According to the European Commission, the European Union has sharply reduced imports of rapeseed and canola this season, which fell by 47% to 1.26 million tons in 4 months compared to the same period in 2024/25 MY, mainly due to a sharp decrease in oilseed supplies from Ukraine and Australia, which was offset by an increase in supplies from Moldova. An increase in supplies of cheap canola from Canada, which has already been contracted and will begin to arrive in December-January, as well as offers from Australia, is also expected.
Recall that according to the ABARES forecast, rapeseed production in Australia will grow to 6.4 million tons (6.1 million tons last season), which will significantly exceed the 10-year average of 4.8 million tons.
According to MARS Crop Monitor, in the main rapeseed producing countries – Germany, France, Poland, Romania and the Baltic States – rapeseed sowing was carried out on schedule and under favorable conditions, so the final sowing areas are expected to exceed the forecast.

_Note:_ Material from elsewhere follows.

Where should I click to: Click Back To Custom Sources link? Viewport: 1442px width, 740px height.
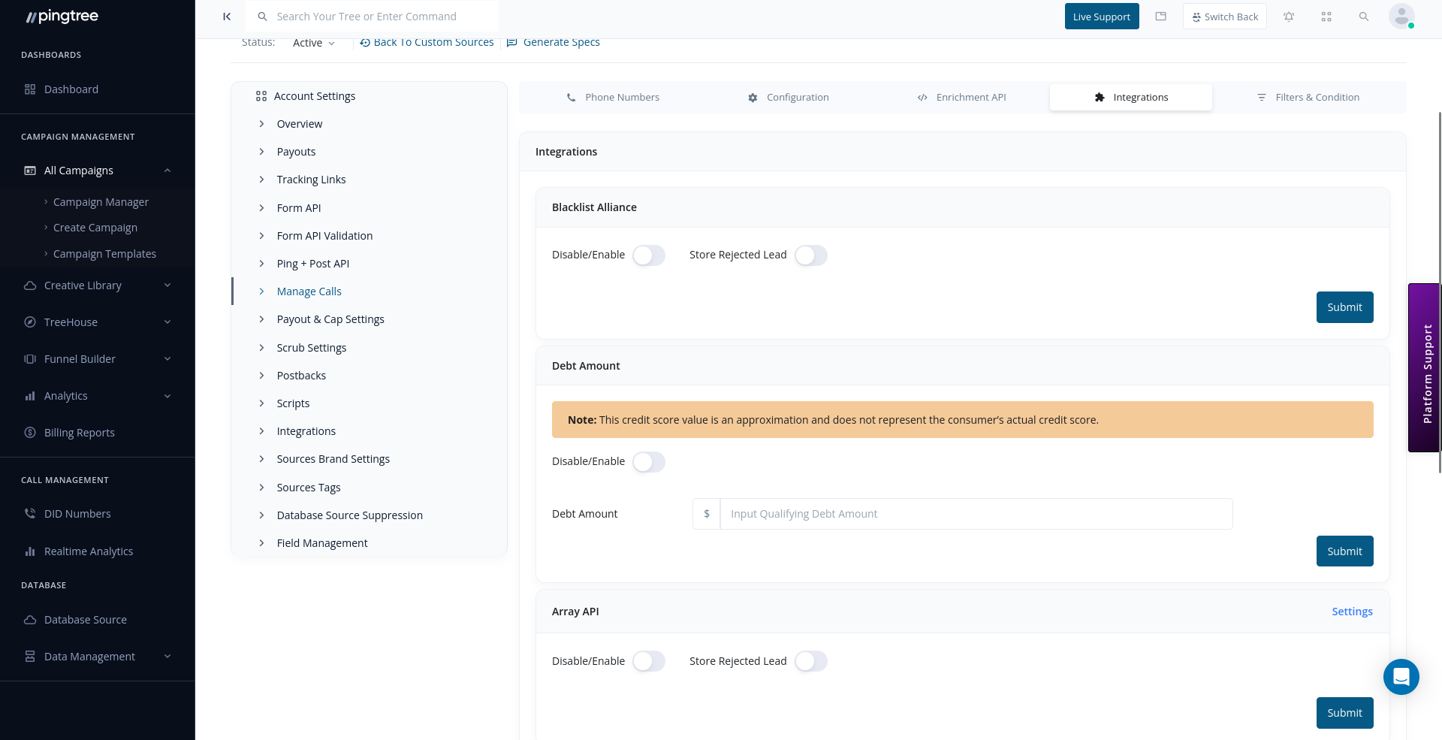pyautogui.click(x=427, y=41)
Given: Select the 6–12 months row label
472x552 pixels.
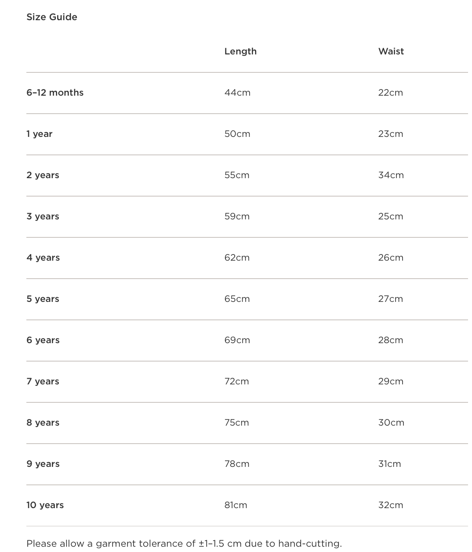Looking at the screenshot, I should [x=55, y=93].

The crops are well developed and are now entering the winter dormancy period.
Under the pressure of these factors, November rapeseed quotes in Paris have been trading at €478.5/t or $554.5/t (+1.5% per month) for the past two weeks, and now, as world vegetable oil prices have moved downward under the pressure of increasing supply, they have come under additional pressure.
Rapeseed oil prices in the EU have decreased by $20-30/t to $1,270-1,280/t FOB Netherlands in two weeks amid falling oil prices under pressure from lower prices for Russian Urals oil due to sanctions pressure.
In Ukraine, the pace of rapeseed export sales remains low due to the complex mechanism of export clearance without payment of duties by producers, so traders increased export prices by 200-400 UAH/t to 23,500-24,400 UAH/t or $545-555/t with delivery to Black Sea ports in a week.
The increase in the cost of delivery to the port also limits the supply of rapeseed to the ports, so traders will most likely refuse to plan new vessels for the coming months, unable to form export consignments of rapeseed.
Processors are also reducing demand for rapeseed, as they have switched to purchasing sunflower seeds, so only a few companies are buying rapeseed at a price of 23,000-24,000 UAH/t with delivery to the plant, depending on the oil content.
Winter rapeseed has been sown on 1.08 million hectares in Ukraine, which is lower than the plan and last year’s figure due to dry conditions in August and September, so farmers will hold back on rapeseed sales until spring, expecting overwintering of crops and a possible increase in prices.
November Canadian canola futures rose 3% in two weeks to CAD 647/t or $462/t, supported by rising U.S. soybean quotes, but the market remains awaiting Canadian canola harvest data due in late November, and StatCan is likely to raise its official Canadian production forecast, which will again put pressure on quotes in December and January.